• **RECORDS FOR PROCESSING**:

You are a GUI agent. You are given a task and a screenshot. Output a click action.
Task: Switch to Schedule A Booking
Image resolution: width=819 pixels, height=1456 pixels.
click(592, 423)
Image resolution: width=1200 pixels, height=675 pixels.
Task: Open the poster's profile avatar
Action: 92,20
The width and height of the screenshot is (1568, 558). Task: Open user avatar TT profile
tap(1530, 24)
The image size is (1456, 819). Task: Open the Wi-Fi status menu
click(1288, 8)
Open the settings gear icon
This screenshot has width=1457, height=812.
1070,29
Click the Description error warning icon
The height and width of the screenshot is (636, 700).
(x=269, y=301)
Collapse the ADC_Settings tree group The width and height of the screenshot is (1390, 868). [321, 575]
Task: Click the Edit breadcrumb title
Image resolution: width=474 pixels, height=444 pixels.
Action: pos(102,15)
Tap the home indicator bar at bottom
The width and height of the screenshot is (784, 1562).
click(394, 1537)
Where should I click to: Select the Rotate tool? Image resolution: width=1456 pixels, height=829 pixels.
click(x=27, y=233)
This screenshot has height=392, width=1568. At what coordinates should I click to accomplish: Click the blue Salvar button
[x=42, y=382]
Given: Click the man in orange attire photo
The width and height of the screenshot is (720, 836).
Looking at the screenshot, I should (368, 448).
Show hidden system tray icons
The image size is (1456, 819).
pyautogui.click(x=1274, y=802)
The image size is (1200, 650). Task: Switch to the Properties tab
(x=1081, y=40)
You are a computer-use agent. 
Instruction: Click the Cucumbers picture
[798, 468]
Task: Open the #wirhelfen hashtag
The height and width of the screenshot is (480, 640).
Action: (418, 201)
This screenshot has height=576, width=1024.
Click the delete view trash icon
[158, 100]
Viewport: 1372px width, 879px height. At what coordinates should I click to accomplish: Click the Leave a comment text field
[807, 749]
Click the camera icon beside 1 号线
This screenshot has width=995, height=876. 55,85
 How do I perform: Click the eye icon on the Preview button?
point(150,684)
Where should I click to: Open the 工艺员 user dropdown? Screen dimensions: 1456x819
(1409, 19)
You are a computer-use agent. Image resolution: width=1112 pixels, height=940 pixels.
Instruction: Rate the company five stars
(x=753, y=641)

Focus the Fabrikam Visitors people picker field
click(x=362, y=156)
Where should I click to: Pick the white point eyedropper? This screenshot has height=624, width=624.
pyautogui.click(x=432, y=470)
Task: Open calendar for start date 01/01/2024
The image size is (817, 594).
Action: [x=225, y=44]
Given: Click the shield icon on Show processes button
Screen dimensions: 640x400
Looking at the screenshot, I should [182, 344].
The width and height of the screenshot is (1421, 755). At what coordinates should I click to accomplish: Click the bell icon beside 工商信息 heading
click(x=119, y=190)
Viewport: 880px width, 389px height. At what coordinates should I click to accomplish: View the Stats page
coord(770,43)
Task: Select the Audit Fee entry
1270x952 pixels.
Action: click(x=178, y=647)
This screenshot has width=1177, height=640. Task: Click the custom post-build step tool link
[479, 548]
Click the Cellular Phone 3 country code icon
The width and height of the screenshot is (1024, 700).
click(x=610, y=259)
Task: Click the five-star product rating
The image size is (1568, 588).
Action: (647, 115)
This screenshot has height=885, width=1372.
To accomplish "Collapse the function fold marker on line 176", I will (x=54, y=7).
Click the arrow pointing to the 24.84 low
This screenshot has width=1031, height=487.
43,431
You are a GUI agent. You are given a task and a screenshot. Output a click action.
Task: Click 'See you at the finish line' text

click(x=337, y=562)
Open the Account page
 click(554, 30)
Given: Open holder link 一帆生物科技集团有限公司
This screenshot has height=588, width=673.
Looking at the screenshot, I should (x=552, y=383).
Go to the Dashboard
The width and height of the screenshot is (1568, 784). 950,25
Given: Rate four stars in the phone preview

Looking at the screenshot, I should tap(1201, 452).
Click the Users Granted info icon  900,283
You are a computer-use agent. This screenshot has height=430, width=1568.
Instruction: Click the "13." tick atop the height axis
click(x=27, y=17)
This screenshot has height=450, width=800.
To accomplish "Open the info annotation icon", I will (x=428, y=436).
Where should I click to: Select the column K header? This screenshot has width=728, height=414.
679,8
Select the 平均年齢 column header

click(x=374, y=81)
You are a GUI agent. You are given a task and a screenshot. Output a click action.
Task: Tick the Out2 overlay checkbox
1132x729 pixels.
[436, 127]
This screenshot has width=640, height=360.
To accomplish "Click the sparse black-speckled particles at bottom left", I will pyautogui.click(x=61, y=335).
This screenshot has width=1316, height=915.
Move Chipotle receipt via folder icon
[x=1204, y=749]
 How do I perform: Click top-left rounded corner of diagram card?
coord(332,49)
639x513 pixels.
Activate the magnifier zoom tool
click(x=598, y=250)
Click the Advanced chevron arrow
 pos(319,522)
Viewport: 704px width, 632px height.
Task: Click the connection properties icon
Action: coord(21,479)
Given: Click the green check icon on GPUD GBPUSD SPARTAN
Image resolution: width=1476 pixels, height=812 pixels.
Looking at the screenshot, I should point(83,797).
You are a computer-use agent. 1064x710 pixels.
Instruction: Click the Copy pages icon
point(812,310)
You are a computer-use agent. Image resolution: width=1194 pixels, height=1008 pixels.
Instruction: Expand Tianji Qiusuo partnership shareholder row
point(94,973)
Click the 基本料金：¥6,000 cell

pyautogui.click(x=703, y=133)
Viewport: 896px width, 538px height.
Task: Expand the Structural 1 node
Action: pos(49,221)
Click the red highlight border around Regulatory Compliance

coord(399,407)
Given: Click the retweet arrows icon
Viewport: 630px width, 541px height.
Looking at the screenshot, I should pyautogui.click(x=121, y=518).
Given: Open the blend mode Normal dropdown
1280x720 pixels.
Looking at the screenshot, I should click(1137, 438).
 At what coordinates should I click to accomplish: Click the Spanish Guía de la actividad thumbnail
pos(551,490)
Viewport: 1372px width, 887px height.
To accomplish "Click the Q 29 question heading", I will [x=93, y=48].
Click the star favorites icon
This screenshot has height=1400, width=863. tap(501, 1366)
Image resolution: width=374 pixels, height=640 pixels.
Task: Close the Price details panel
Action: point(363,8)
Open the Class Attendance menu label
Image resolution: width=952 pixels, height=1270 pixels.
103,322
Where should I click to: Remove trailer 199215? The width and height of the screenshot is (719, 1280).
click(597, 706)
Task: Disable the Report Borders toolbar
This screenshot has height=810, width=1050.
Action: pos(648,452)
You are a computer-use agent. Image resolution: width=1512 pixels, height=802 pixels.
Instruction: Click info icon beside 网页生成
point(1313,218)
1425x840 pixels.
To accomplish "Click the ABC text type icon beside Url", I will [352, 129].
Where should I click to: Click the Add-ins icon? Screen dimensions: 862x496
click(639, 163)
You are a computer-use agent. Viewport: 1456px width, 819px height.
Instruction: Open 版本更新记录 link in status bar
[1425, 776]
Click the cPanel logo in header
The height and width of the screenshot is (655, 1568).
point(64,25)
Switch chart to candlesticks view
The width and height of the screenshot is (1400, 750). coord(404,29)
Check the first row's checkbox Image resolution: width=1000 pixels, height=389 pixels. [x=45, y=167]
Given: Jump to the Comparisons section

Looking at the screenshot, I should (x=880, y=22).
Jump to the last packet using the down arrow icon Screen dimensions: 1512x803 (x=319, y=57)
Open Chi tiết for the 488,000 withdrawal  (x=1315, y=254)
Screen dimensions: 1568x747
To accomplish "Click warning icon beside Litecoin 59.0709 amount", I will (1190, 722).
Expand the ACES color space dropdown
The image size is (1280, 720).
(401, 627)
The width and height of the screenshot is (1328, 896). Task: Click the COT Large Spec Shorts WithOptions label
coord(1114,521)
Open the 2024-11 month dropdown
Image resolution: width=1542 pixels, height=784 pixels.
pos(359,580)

• **EXERCISE TASK**: Could you return all of the entries above verbatim, keeping every line as it stands?

• **SOLUTION TO THIS TASK**:
You are a GUI agent. You are given a task and a screenshot. Output a click action.
Task: Switch to Schedule A Booking
Image resolution: width=819 pixels, height=1456 pixels.
click(592, 423)
Image resolution: width=1200 pixels, height=675 pixels.
Task: Open the poster's profile avatar
Action: 92,20
The width and height of the screenshot is (1568, 558). Task: Open user avatar TT profile
tap(1530, 24)
The image size is (1456, 819). Task: Open the Wi-Fi status menu
click(1288, 8)
Open the settings gear icon
This screenshot has width=1457, height=812.
1070,29
Click the Description error warning icon
The height and width of the screenshot is (636, 700).
(x=269, y=301)
Collapse the ADC_Settings tree group The width and height of the screenshot is (1390, 868). [321, 575]
Task: Click the Edit breadcrumb title
Image resolution: width=474 pixels, height=444 pixels.
Action: pos(102,15)
Tap the home indicator bar at bottom
The width and height of the screenshot is (784, 1562).
click(394, 1537)
Where should I click to: Select the Rotate tool? Image resolution: width=1456 pixels, height=829 pixels.
click(x=27, y=233)
This screenshot has height=392, width=1568. At what coordinates should I click to accomplish: Click the blue Salvar button
[x=42, y=382]
Given: Click the man in orange attire photo
The width and height of the screenshot is (720, 836).
Looking at the screenshot, I should (368, 448).
Show hidden system tray icons
The image size is (1456, 819).
pyautogui.click(x=1274, y=802)
The image size is (1200, 650). Task: Switch to the Properties tab
(x=1081, y=40)
You are a computer-use agent. 
Instruction: Click the Cucumbers picture
[798, 468]
Task: Open the #wirhelfen hashtag
The height and width of the screenshot is (480, 640).
Action: (418, 201)
This screenshot has height=576, width=1024.
Click the delete view trash icon
[158, 100]
Viewport: 1372px width, 879px height. At what coordinates should I click to accomplish: Click the Leave a comment text field
[807, 749]
Click the camera icon beside 1 号线
This screenshot has width=995, height=876. 55,85
 How do I perform: Click the eye icon on the Preview button?
point(150,684)
Where should I click to: Open the 工艺员 user dropdown? Screen dimensions: 1456x819
(1409, 19)
You are a computer-use agent. Image resolution: width=1112 pixels, height=940 pixels.
Instruction: Rate the company five stars
(x=753, y=641)

Focus the Fabrikam Visitors people picker field
click(x=362, y=156)
Where should I click to: Pick the white point eyedropper? This screenshot has height=624, width=624.
pyautogui.click(x=432, y=470)
Task: Open calendar for start date 01/01/2024
The image size is (817, 594).
Action: [x=225, y=44]
Given: Click the shield icon on Show processes button
Screen dimensions: 640x400
Looking at the screenshot, I should [182, 344].
The width and height of the screenshot is (1421, 755). At what coordinates should I click to accomplish: Click the bell icon beside 工商信息 heading
click(x=119, y=190)
Viewport: 880px width, 389px height. At what coordinates should I click to accomplish: View the Stats page
coord(770,43)
Task: Select the Audit Fee entry
1270x952 pixels.
Action: click(x=178, y=647)
This screenshot has width=1177, height=640. Task: Click the custom post-build step tool link
[479, 548]
Click the Cellular Phone 3 country code icon
The width and height of the screenshot is (1024, 700).
click(x=610, y=259)
Task: Click the five-star product rating
The image size is (1568, 588).
Action: (647, 115)
This screenshot has height=885, width=1372.
To accomplish "Collapse the function fold marker on line 176", I will (x=54, y=7).
Click the arrow pointing to the 24.84 low
This screenshot has width=1031, height=487.
43,431
You are a GUI agent. You are given a task and a screenshot. Output a click action.
Task: Click 'See you at the finish line' text

click(x=337, y=562)
Open the Account page
 click(554, 30)
Given: Open holder link 一帆生物科技集团有限公司
This screenshot has height=588, width=673.
Looking at the screenshot, I should (x=552, y=383).
Go to the Dashboard
The width and height of the screenshot is (1568, 784). 950,25
Given: Rate four stars in the phone preview

Looking at the screenshot, I should tap(1201, 452).
Click the Users Granted info icon  900,283
You are a computer-use agent. This screenshot has height=430, width=1568.
Instruction: Click the "13." tick atop the height axis
click(x=27, y=17)
This screenshot has height=450, width=800.
To accomplish "Open the info annotation icon", I will (x=428, y=436).
Where should I click to: Select the column K header? This screenshot has width=728, height=414.
679,8
Select the 平均年齢 column header

click(x=374, y=81)
You are a GUI agent. You are given a task and a screenshot. Output a click action.
Task: Tick the Out2 overlay checkbox
1132x729 pixels.
[436, 127]
This screenshot has width=640, height=360.
To accomplish "Click the sparse black-speckled particles at bottom left", I will pyautogui.click(x=61, y=335).
This screenshot has width=1316, height=915.
Move Chipotle receipt via folder icon
[x=1204, y=749]
 How do I perform: Click top-left rounded corner of diagram card?
coord(332,49)
639x513 pixels.
Activate the magnifier zoom tool
click(x=598, y=250)
Click the Advanced chevron arrow
 pos(319,522)
Viewport: 704px width, 632px height.
Task: Click the connection properties icon
Action: coord(21,479)
Given: Click the green check icon on GPUD GBPUSD SPARTAN
Image resolution: width=1476 pixels, height=812 pixels.
Looking at the screenshot, I should point(83,797).
You are a computer-use agent. 1064x710 pixels.
Instruction: Click the Copy pages icon
point(812,310)
You are a computer-use agent. Image resolution: width=1194 pixels, height=1008 pixels.
Instruction: Expand Tianji Qiusuo partnership shareholder row
point(94,973)
Click the 基本料金：¥6,000 cell

pyautogui.click(x=703, y=133)
Viewport: 896px width, 538px height.
Task: Expand the Structural 1 node
Action: pos(49,221)
Click the red highlight border around Regulatory Compliance

coord(399,407)
Given: Click the retweet arrows icon
Viewport: 630px width, 541px height.
Looking at the screenshot, I should pyautogui.click(x=121, y=518).
Given: Open the blend mode Normal dropdown
1280x720 pixels.
Looking at the screenshot, I should click(1137, 438).
 At what coordinates should I click to accomplish: Click the Spanish Guía de la actividad thumbnail
pos(551,490)
Viewport: 1372px width, 887px height.
To accomplish "Click the Q 29 question heading", I will [x=93, y=48].
Click the star favorites icon
This screenshot has height=1400, width=863. tap(501, 1366)
Image resolution: width=374 pixels, height=640 pixels.
Task: Close the Price details panel
Action: point(363,8)
Open the Class Attendance menu label
Image resolution: width=952 pixels, height=1270 pixels.
103,322
Where should I click to: Remove trailer 199215? The width and height of the screenshot is (719, 1280).
click(597, 706)
Task: Disable the Report Borders toolbar
This screenshot has height=810, width=1050.
Action: pos(648,452)
You are a computer-use agent. Image resolution: width=1512 pixels, height=802 pixels.
Instruction: Click info icon beside 网页生成
point(1313,218)
1425x840 pixels.
To accomplish "Click the ABC text type icon beside Url", I will [352, 129].
Where should I click to: Click the Add-ins icon? Screen dimensions: 862x496
click(639, 163)
You are a computer-use agent. Viewport: 1456px width, 819px height.
Instruction: Open 版本更新记录 link in status bar
[1425, 776]
Click the cPanel logo in header
The height and width of the screenshot is (655, 1568).
point(64,25)
Switch chart to candlesticks view
The width and height of the screenshot is (1400, 750). coord(404,29)
Check the first row's checkbox Image resolution: width=1000 pixels, height=389 pixels. [x=45, y=167]
Given: Jump to the Comparisons section

Looking at the screenshot, I should (x=880, y=22).
Jump to the last packet using the down arrow icon Screen dimensions: 1512x803 (x=319, y=57)
Open Chi tiết for the 488,000 withdrawal  (x=1315, y=254)
Screen dimensions: 1568x747
To accomplish "Click warning icon beside Litecoin 59.0709 amount", I will (1190, 722).
Expand the ACES color space dropdown
The image size is (1280, 720).
(401, 627)
The width and height of the screenshot is (1328, 896). Task: Click the COT Large Spec Shorts WithOptions label
coord(1114,521)
Open the 2024-11 month dropdown
Image resolution: width=1542 pixels, height=784 pixels.
pos(359,580)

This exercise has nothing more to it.